### [Records provided]
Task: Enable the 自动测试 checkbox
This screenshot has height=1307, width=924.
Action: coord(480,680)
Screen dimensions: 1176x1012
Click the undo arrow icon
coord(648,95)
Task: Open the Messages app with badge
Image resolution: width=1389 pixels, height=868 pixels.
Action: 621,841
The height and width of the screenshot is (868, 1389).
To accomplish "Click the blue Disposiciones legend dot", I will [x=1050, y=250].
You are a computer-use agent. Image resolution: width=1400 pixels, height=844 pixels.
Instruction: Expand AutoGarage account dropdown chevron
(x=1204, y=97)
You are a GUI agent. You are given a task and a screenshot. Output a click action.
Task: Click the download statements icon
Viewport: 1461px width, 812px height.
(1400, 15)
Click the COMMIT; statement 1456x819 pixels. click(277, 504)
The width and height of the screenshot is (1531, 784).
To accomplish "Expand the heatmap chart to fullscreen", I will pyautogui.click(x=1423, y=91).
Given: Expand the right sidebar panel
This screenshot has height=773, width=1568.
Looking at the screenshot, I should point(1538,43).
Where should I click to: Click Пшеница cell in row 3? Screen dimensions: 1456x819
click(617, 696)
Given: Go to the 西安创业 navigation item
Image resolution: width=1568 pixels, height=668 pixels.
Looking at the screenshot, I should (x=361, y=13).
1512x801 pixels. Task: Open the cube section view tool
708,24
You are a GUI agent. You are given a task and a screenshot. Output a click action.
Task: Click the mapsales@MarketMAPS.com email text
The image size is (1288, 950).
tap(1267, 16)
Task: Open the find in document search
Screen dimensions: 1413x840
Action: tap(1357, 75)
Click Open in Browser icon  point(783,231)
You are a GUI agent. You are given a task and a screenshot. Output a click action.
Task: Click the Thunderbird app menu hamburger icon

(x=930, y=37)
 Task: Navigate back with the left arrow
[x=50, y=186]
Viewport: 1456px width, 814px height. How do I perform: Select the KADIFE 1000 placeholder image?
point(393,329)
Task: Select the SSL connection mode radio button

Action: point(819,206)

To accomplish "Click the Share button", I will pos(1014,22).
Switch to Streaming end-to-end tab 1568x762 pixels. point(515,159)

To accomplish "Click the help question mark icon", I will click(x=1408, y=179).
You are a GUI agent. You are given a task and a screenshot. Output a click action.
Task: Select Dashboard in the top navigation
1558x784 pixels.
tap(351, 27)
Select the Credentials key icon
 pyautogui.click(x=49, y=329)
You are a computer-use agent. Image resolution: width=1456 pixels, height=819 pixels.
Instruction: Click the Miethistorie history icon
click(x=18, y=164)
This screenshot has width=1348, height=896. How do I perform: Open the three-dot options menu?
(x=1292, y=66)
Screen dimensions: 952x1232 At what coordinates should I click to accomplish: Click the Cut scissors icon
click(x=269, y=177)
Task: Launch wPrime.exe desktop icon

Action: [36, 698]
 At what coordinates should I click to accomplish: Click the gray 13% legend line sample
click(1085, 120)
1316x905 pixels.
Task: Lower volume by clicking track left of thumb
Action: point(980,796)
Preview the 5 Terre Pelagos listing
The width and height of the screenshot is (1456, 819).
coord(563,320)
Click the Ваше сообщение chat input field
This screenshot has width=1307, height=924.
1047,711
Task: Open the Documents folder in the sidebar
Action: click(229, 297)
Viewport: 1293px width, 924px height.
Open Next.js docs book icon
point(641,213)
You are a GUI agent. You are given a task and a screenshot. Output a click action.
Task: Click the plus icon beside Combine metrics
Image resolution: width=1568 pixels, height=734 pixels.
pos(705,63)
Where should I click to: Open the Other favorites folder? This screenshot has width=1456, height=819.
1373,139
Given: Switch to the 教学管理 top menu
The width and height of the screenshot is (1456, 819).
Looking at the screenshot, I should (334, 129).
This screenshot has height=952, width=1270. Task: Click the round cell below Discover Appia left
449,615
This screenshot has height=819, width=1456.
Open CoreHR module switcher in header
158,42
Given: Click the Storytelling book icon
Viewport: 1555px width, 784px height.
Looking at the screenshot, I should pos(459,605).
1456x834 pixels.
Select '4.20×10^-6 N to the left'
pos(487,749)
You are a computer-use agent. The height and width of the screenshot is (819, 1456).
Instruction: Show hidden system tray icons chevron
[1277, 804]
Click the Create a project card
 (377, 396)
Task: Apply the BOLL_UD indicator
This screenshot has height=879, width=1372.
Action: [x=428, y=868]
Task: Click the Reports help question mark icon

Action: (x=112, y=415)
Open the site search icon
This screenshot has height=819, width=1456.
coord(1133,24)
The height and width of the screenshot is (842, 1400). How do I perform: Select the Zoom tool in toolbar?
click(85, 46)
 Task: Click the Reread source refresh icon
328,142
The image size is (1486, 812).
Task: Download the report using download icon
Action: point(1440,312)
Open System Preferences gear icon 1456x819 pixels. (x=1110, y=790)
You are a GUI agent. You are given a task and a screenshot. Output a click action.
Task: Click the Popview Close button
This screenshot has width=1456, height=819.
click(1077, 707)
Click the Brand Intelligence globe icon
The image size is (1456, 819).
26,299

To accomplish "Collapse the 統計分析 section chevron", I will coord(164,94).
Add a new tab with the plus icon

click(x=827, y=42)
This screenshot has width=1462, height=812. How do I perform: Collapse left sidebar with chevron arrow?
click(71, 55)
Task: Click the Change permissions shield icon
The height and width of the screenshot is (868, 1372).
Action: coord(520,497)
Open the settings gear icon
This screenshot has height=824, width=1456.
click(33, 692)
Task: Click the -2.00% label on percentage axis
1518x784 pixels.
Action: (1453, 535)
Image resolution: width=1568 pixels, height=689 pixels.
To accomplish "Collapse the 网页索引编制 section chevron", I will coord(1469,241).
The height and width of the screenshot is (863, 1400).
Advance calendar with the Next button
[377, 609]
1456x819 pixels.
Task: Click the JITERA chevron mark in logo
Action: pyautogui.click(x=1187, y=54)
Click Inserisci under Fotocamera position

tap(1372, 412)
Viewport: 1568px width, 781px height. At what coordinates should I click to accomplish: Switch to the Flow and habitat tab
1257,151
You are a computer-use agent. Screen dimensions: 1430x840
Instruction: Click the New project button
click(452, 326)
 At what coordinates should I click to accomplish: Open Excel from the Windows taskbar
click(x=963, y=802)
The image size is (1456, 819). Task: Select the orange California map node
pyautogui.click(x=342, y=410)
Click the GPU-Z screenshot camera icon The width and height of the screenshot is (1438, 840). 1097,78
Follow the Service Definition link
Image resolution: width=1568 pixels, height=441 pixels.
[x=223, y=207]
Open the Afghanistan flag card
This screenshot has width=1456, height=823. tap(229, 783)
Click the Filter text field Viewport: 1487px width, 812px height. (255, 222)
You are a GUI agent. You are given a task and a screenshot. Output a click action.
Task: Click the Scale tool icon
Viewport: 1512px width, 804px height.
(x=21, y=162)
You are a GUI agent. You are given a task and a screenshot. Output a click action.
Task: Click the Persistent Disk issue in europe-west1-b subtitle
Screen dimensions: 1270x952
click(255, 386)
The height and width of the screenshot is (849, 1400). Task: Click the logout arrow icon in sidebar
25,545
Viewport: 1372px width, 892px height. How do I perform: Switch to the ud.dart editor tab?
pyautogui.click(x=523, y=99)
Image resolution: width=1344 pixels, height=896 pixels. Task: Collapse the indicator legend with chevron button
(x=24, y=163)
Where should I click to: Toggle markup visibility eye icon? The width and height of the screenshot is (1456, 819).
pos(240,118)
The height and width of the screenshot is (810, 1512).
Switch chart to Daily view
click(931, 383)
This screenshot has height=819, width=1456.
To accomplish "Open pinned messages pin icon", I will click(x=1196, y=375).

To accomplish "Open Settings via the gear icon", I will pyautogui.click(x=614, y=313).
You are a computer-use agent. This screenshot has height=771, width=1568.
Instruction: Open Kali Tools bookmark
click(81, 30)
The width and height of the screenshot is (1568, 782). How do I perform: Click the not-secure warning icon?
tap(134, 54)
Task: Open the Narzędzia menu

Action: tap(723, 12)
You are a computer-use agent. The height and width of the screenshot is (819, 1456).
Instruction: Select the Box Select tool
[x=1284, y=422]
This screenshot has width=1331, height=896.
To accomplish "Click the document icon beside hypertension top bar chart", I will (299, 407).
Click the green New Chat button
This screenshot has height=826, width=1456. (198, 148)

### [Instructions to follow]
Would you please return every line in the listing where "text" shows up?

### [Solution to this exercise]
Task: Click the mapsales@MarketMAPS.com email text
Click the Filter text field Viewport: 1487px width, 812px height. (255, 222)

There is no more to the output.